As for clearing 2 inches..... I was just looking to try my new toy. Although tonight just 24 hours later it's 8 degrees outside and the 2 inches of wet stuff folks drove over is now lumpy bumpy rock solid treacherous ice. 

And you're going to lol, but I know all about "around here". I spent my four years undergrad at St Bonaventure in Olean. I love the southern tier, and made many trips to buffalo in white out lake effect snow for Duffs wings and beer.

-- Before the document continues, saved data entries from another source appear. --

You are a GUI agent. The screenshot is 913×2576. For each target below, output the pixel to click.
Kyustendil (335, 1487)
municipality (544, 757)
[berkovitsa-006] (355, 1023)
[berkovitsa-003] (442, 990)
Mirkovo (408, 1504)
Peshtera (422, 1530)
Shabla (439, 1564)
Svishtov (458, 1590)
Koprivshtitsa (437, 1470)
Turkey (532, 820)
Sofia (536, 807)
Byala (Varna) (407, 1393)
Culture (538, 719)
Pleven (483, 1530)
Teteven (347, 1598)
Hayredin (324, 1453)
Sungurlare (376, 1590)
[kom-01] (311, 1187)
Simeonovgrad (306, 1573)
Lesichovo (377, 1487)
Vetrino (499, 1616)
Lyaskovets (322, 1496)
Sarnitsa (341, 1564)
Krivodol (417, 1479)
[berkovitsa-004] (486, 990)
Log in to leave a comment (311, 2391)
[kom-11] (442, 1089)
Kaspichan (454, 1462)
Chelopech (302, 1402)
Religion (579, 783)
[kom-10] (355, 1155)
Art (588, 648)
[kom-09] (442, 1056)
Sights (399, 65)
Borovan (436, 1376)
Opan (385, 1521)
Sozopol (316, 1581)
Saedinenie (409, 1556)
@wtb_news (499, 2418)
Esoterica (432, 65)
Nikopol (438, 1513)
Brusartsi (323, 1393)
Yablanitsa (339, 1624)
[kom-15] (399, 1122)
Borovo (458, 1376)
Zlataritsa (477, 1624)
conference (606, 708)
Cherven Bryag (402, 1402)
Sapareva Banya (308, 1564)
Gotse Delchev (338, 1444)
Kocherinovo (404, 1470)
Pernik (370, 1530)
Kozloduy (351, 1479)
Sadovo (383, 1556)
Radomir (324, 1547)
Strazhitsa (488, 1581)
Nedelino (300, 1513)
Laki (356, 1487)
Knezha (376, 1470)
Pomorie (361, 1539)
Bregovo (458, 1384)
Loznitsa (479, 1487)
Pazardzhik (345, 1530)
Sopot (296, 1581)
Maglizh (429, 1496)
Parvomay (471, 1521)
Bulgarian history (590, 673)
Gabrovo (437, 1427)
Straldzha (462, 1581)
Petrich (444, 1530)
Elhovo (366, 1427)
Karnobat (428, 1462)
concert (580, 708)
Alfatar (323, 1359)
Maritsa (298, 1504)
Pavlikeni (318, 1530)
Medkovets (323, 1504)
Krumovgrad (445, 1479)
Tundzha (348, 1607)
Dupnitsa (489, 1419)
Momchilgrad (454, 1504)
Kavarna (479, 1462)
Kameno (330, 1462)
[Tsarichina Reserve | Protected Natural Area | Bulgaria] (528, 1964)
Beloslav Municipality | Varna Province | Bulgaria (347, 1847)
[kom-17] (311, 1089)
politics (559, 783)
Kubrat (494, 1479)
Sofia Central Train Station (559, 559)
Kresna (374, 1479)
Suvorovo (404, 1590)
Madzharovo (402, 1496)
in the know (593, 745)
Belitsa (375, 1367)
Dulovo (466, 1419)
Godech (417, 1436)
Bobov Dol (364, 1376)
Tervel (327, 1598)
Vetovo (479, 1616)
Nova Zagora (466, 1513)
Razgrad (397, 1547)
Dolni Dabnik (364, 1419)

Have a great holiday everybody.


----------



## FairfieldCT (Nov 8, 2013)

JRHAWK9 said:


> I believe what you were experiencing with your Pro 32 was the result of excessive impeller to housing gap in addition to the -small- volume of wet snow. Small volumes of snow is where you'll notice these larger gaps having negative effects on throwing distance, etc, as there is not enough snow to fill the impeller housing and it just ends up getting by the gap because of centripetal force. Couple this with the wet stuff and you'll see plugging issues as well as short throwing distances. Honda blowers have much smaller gaps between the end of the impeller and the housing. I have no doubt that if you had a good snowfall, even the same wet stuff, the Ariens would have performed well. The first thing I did to my Pro 32 was put a metal impeller kit on it to close the gap to what a typical Honda is. The Pro 32 has the power, impeller tip speed/rpm's and impeller size needed to throw lots of heavy snow.
> 
> As far as the headlight, yeah, it sucks and does blind you. I made a deflector for it last year and this year I'm installing CREE LED's, which make a HUGE difference.
> 
> ...



Thanks for the reply. The lights look awesome, and so does the impeller mod. I'm not that handy. Seriously though, you paid $3000 for a snowblower. You should not need to modify it to fix all the design flaws. If the light shines in your eyes and my eyes it must have blinded the engineer too, no? Same deal with the impeller. For three grand (that's a LOT of money) it should come standard with a proper tolerance. 

Enjoy the machine, have fun in the snow, and enjoy the holiday!


----------



## jnovak01 (Nov 23, 2011)

Could you post some pictures of your Cree LED's. Seems like a really nice improvement over the OEM light.

Thank you


----------